En otro plano, los que están a favor del apoyo gubernamental señalan que a mayor dinero, más arte y artistas, y, manejado con cuidado, mejor herencia cultural. Ahora bien, Cowen apunta que nunca se ha probado qué valores son los más convenientes y más cuando se habla de una herencia artística y cultural. Este choque de valores -según el autor- es inevitable. Lo importante es dejar bajo su propia responsabilidad a los consumidores de arte. "El arte y la política democrática, aunque son las dos actividades muy beneficiosas, operan sobre principios conflictivos. En el campo cultural, nuevas obras de arte traen consigo revoluciones estéticas las cuales tienden o a ofender a la opinión pública o a pasarles directamente por encima. En la política se busca la estabilidad, el compromiso y el consenso. El mismo conservadurismo, tan valioso en política, sofoca la belleza y la innovación en el arte".

Volvamos al iluminador caso de Robert Mapplethorpe. Cowen constata que la acción más innovadora de la NEA fue esta exhibición y, curiosamente, también fue la que más molestó a los contribuyentes. Además, la publicidad y el escándalo que originó fueron mucho más beneficiosos para su éxito que el apoyo de la agencia de Washington. En vida, Mapplethorpe no necesitó asistencia del gobierno; se hizo millonario vendiendo sus fotografías en el mercado. Sin embargo, la prédica virulenta del senador republicano Jesse Helms fue lo que le originó su fama actual. Cabe agregar, siguiendo a Cowen, que el presupuesto de la NEA apenas serviría para filmar una película de Kevin Costner y que jamás este organismo fue vital para el desarrollo de la cultura norteamericana. Antes de que fuera creada, en 1965, la cultura de los Estados Unidos florecía. Los mejores museos y orquestas sinfónicas fueron creados antes de ese año y sin el apoyo de la NEA.

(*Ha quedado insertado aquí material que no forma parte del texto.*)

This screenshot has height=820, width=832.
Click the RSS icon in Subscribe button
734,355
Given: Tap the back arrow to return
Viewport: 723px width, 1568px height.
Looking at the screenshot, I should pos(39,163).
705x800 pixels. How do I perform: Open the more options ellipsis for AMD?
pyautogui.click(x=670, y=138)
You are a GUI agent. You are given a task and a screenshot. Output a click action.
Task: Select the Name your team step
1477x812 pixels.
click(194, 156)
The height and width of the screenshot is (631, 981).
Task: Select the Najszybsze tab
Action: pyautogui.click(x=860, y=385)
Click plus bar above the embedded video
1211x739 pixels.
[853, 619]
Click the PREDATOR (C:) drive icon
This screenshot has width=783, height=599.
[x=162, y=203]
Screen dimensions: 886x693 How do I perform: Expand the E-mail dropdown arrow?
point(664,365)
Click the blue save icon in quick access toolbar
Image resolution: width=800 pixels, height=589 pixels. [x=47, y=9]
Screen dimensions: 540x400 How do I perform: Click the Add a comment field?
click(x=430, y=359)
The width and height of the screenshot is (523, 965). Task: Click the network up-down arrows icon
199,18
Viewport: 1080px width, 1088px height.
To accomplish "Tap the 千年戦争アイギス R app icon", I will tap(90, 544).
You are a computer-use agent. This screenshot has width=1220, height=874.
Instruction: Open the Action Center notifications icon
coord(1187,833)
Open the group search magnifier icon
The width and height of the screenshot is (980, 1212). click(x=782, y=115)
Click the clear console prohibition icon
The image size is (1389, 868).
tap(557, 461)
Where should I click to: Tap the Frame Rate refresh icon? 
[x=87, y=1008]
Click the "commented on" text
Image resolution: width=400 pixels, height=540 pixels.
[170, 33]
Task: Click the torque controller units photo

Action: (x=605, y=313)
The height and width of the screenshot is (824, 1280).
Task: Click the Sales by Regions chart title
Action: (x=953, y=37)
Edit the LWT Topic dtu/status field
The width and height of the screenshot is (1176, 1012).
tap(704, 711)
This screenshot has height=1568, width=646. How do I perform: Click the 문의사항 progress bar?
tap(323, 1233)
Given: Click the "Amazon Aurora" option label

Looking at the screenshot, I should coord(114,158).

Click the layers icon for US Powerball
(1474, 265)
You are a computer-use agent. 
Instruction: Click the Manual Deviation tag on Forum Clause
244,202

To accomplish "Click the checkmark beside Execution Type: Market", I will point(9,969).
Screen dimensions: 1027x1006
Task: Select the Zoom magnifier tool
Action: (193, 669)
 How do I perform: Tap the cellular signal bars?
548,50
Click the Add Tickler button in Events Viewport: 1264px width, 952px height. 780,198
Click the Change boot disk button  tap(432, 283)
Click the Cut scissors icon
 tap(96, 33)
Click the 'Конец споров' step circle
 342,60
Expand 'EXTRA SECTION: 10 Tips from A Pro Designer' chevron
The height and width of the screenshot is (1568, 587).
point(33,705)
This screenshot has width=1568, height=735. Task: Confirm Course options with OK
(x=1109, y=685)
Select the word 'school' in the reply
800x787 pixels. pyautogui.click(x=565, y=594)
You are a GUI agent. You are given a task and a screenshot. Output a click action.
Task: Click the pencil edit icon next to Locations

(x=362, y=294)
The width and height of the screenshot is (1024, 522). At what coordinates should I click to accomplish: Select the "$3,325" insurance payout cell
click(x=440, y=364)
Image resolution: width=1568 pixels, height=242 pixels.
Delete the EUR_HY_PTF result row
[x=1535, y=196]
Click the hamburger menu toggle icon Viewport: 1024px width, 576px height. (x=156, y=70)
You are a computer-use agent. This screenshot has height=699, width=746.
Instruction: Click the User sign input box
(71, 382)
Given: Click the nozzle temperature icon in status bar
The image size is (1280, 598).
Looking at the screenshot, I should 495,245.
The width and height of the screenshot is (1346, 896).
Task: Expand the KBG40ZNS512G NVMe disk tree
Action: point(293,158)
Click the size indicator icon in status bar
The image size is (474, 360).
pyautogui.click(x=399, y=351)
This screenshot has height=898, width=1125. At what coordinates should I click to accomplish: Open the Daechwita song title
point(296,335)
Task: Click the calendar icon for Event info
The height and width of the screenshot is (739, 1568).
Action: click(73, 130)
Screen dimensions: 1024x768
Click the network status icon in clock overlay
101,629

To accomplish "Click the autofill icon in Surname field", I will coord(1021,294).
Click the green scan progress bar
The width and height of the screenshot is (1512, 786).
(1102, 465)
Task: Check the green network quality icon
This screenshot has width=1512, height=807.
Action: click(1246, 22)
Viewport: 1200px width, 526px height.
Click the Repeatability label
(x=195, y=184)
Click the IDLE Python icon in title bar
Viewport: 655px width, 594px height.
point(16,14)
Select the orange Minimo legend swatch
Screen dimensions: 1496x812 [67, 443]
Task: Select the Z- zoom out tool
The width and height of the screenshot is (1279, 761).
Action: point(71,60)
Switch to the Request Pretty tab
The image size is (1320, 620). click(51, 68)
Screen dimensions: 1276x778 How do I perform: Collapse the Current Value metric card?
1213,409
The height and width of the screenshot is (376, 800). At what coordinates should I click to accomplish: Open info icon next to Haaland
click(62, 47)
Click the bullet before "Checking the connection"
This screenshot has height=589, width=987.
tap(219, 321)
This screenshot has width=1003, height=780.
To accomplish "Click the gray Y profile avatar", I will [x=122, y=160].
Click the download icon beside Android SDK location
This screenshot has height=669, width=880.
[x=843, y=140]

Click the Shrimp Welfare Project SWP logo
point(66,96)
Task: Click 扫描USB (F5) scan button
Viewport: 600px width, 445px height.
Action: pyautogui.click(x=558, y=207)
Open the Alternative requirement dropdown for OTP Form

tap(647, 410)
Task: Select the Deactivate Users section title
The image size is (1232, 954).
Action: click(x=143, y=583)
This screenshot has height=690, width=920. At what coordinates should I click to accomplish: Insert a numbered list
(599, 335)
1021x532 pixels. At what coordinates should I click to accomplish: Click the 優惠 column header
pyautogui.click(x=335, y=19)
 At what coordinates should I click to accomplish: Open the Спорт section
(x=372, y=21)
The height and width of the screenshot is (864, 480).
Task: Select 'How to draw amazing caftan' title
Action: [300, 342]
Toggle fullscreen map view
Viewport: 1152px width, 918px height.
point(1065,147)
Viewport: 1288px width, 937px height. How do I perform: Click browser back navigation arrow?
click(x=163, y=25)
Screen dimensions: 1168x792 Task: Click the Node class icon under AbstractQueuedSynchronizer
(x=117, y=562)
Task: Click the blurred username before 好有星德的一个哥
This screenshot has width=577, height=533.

Cowen aconseja que los gobiernos estudien otras medidas para apoyar las artes como, por ejemplo, las deducciones de impuesto para contribuyentes que deseen promover la cultura sin fines de lucro. Esto permitiría que incluso el gobierno no decida cual arte o artista debe ser promovido y cuales no. Otra medida, más polémica y cuestionable, sería que el gobierno otorgue subsidios a la educación universitaria ya que "es muy frecuente que músicos y escritores vivan durante el tiempo que les demanda la creación de sus obras de la enseñanza universitaria". Cowen reconoce el fracaso de estas políticas pero cree que como decisión política es mucho más significativa que las pequeñas sumas destinadas a la NEA. Históricamente, muchos escritores como Daniel Defoe, Jonathan Swift y, Jorge Luis Borges por nombrar un escritor argentino que cuenta con la adoración de Cowen, vivieron de trabajos rutinarios y burocráticos otorgados por el gobierno. Hoy la universidad ha asumido ese rol.

Por último, ¿qué queda del modelo europeo, donde el Estado subvenciona desde la restauración de las catedrales hasta la música clásica vanguardista? La respuesta de Cowen es terminante. Tanto en Alemania como en Francia la cultura popular se encuentra en estado de coma, especialmente en la música y el cine, donde escasean la creatividad y los nuevos artistas. Además, los dos países no han escapado a la burocratización de la cultura. El Ministerio de Cultura de Francia, por ejemplo, gasta 3 mil millones de dólares al año y emplea a 12 mil funcionarios. Así las cosas, Francia ha perdido su posición de antaño como líder cultural de Occidente: la bandera de la globalización ya no dice Libertad! Fraternidad! Igualdad!: dice Mc Donald’s.